#パンデミック
約4年ぶりのリリースとなる、中山七里・ヒポクラテスシリーズの新刊。
メインキャストの一人である刑事・古手川和也の登場する作品は多々読んで
来たのだが、このシリーズの主役にして中山作品でいちばん魅力的だと思わ
れる女性法医学者・栂野真琴の登場は久しぶり。
相変わらず気合いの入った医療ミステリーであり、多々ある「法医学」とい
うジャンルを扱った作品としては、おそらく国内最高峰。解剖シーンのリア
ルさと、遮二無二頑張る古手川&栂野の名コンビの姿がすばらしいコントラ
ストを描く、という構成は、この新作でも全く変わらなかったのが嬉しい。
前作までは連作短編だったのだが、今作は遂に長編。そして凄いのが、扱わ
れている内容が「パンデミック」であるということ。

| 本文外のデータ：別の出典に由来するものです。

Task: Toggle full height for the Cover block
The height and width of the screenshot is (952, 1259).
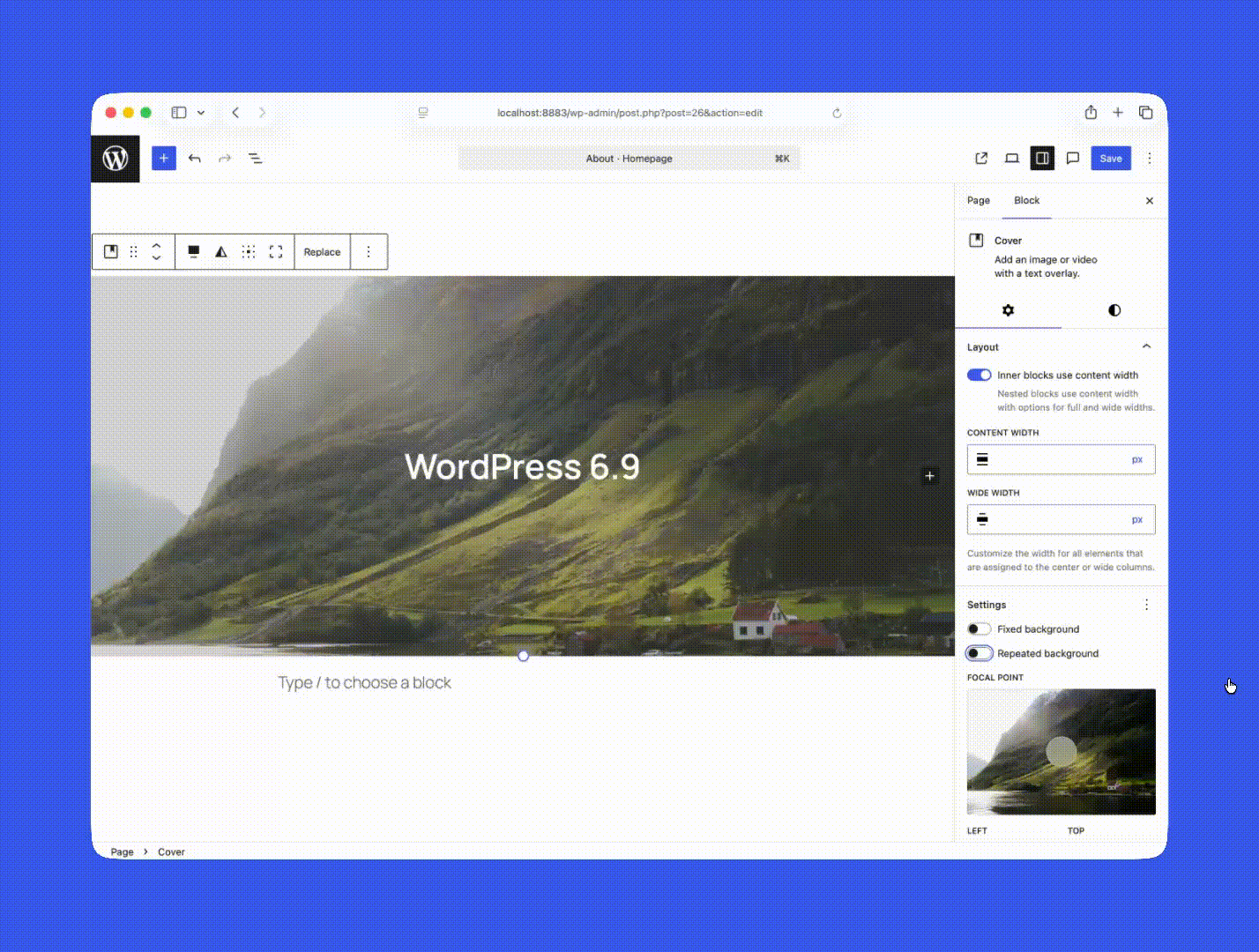Action: (276, 251)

正に今、現実に起こっ
ているコロナというパンデミックの最中に、こういう内容の作品を世に出せ
る作家は「強運」と呼ぶ他無い。
・・・これは今すぐドラマにすべき。
パンデミックの何が恐ろしいのか、今一度再確認できる筈。きっとリアルな
パンデミック対策にもなる筈なので・・・。